Lo recuerdo como si hubiera sido ayer. Detuvimos la reunión cuando sonó la alarma que anunciaba el inicio del simulacro. Extendimos la conversación hasta llegar a una enorme explanada. Después de algunas instrucciones agradecieron nuestra disposición e invitaron a continuar la jornada de trabajo.
De nuevo en la sala de juntas, a dos minutos de cerrar esa parte de la sesión, me levanté a estirar las piernas. En cuanto me ubiqué en el marco de la puerta sentí la primera sacudida, misma que atribuí al hambre o al exceso de café. La segunda me hizo trastabillar. La respuesta a mi pregunta de si aquel zarandeo era un sismo o me estaban traicionando los nervios vino de un enorme crujido que estremeció por completo el edificio. Lo que vi a partir de ese momento era imposible de creer. El piso de mármol comenzó a moverse como las olas de un lago, impidiéndonos dar paso sin trastabillar. No supe cómo corrí hasta la salida sin caerme, ni cómo esquivé la lluvia de vidrios, plafones y lámparas que se desprendían del techo con fiereza.

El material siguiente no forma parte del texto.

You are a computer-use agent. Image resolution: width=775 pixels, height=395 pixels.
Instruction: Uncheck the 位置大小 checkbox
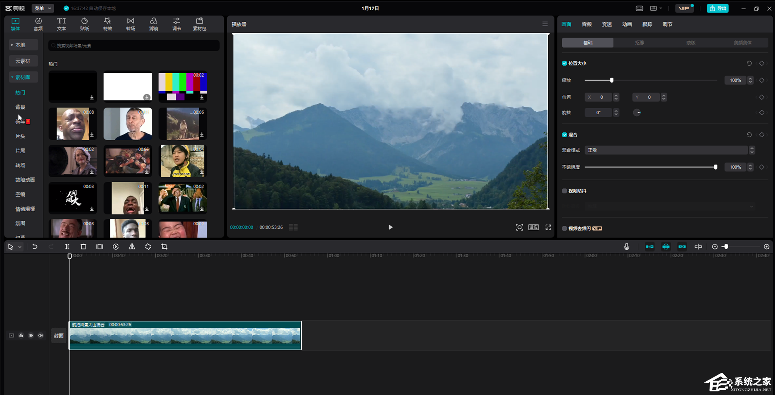coord(564,63)
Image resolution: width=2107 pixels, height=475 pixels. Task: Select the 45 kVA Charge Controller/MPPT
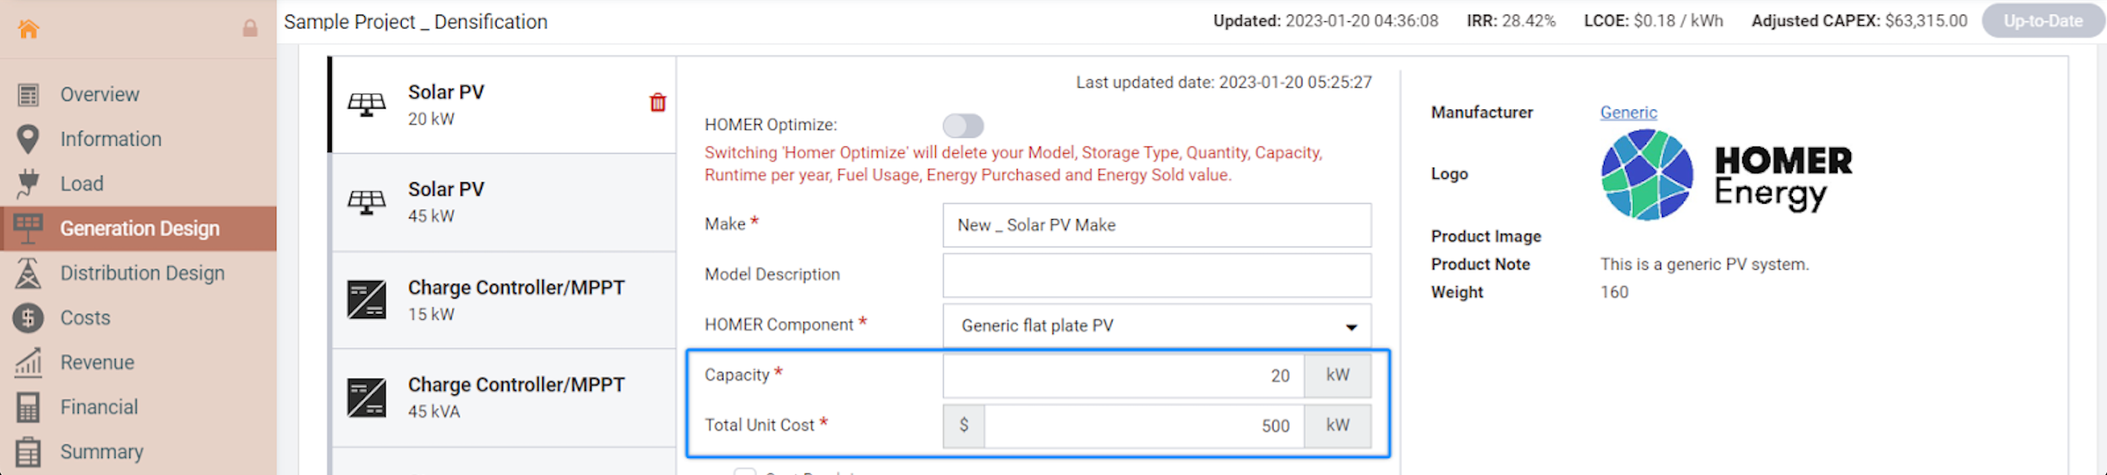click(x=502, y=397)
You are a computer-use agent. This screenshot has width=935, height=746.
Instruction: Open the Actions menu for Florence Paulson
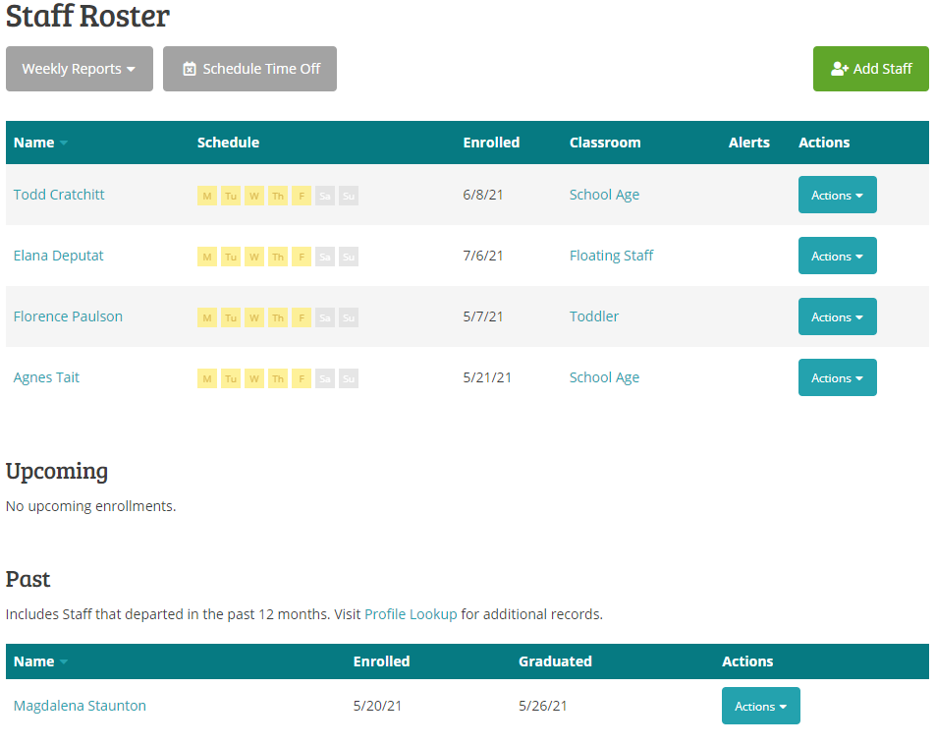click(x=837, y=317)
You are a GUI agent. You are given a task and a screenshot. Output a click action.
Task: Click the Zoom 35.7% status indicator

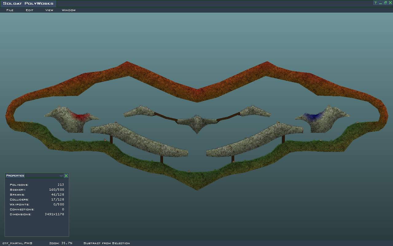(x=61, y=243)
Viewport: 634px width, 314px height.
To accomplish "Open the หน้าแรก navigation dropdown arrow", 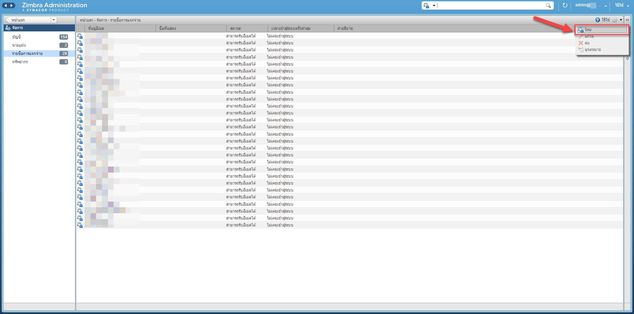I will tap(53, 20).
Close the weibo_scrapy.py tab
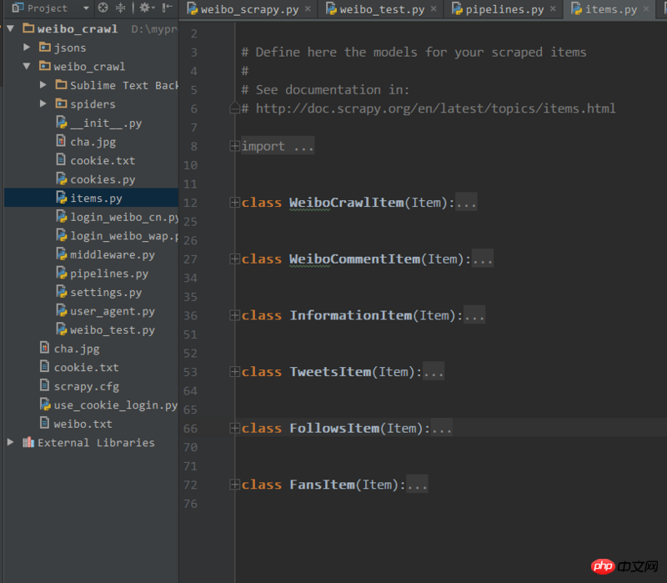The height and width of the screenshot is (583, 667). pos(308,10)
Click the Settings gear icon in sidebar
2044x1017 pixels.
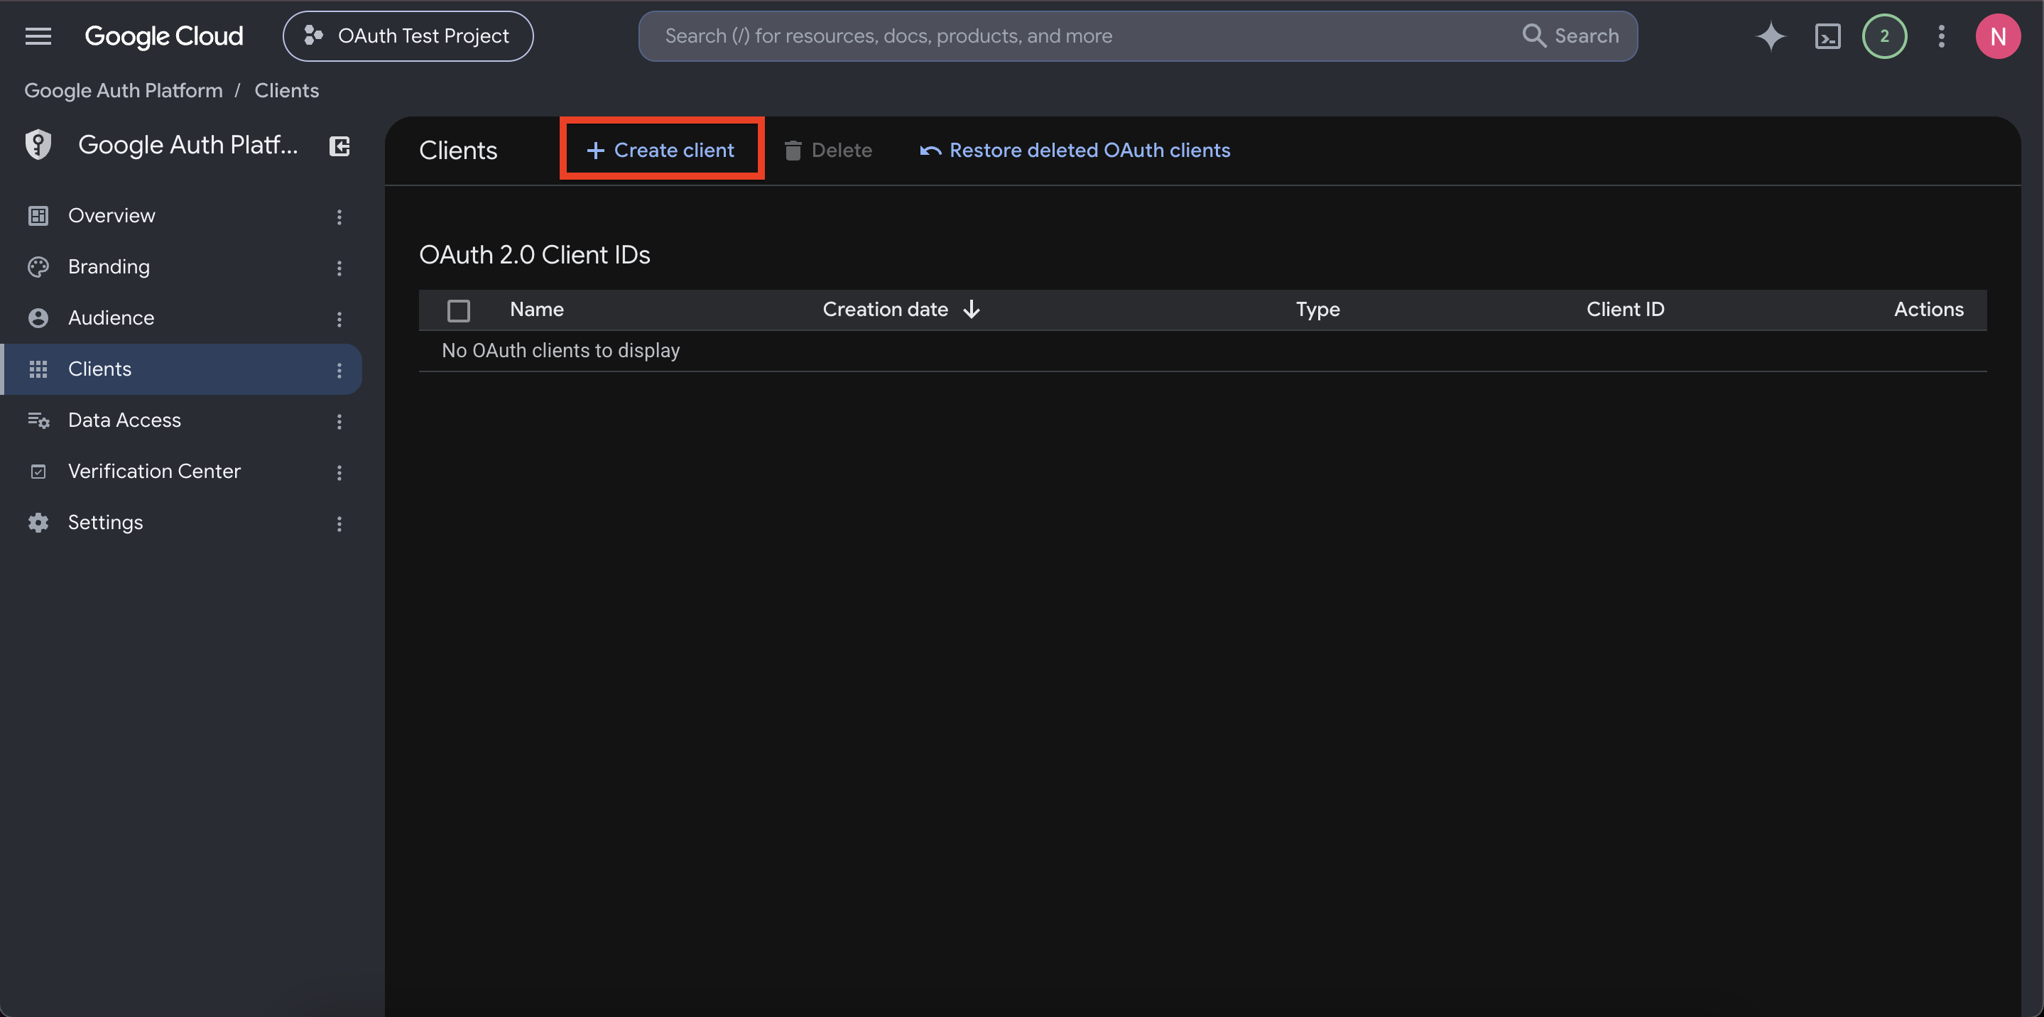tap(38, 522)
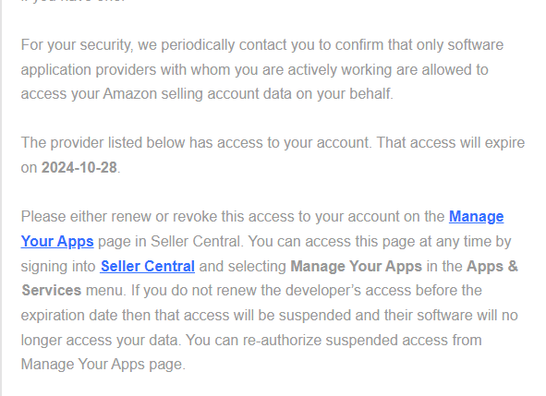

Afuera del recinto, aferrado a un farol, durante más de 20 segundos vi cómo el adoquín seguía el mismo movimiento del mármol y el edificio entero se bamboleaba de un lado a otro, quejándose con crujidos que competían en decibeles con la alarma sísmica. Conté a quienes estaban a mi alrededor y caí en cuenta que, de los 12, solo cinco o seis habíamos salido. Trompicándome busqué regresar a la sala, pero a dos metros de alcanzar la puerta de acceso, un instinto que había permanecido dormido en mí me hizo frenar en seco. Volteé hacia arriba y, para mi sorpresa, vi claramente cómo, en cámara lenta, se desprendía la moldura de cantera que adornaba la parte superior del edificio. De no haberme frenado, seguramente no estaría escribiendo estas líneas.
Tras la confusión del capricho telúrico vino una tensa calma. Nos concentramos en la explanada y en ese instante comenzó la magia de la solidaridad. Docentes, estudiantes, colaboradores y visitantes, tal como si nos hubiéramos programado para ello, nos resguardamos, atendimos a quien lo necesitaba, removimos escombros, nos cuidamos.
Sí, aquel 19 de septiembre de 2017 hubo muertos y heridos, en campus y ciudad, pero también fueron incontables las acciones compasivas y los gestos de humanidad que de aquel fatídico día jamás debemos olvidar.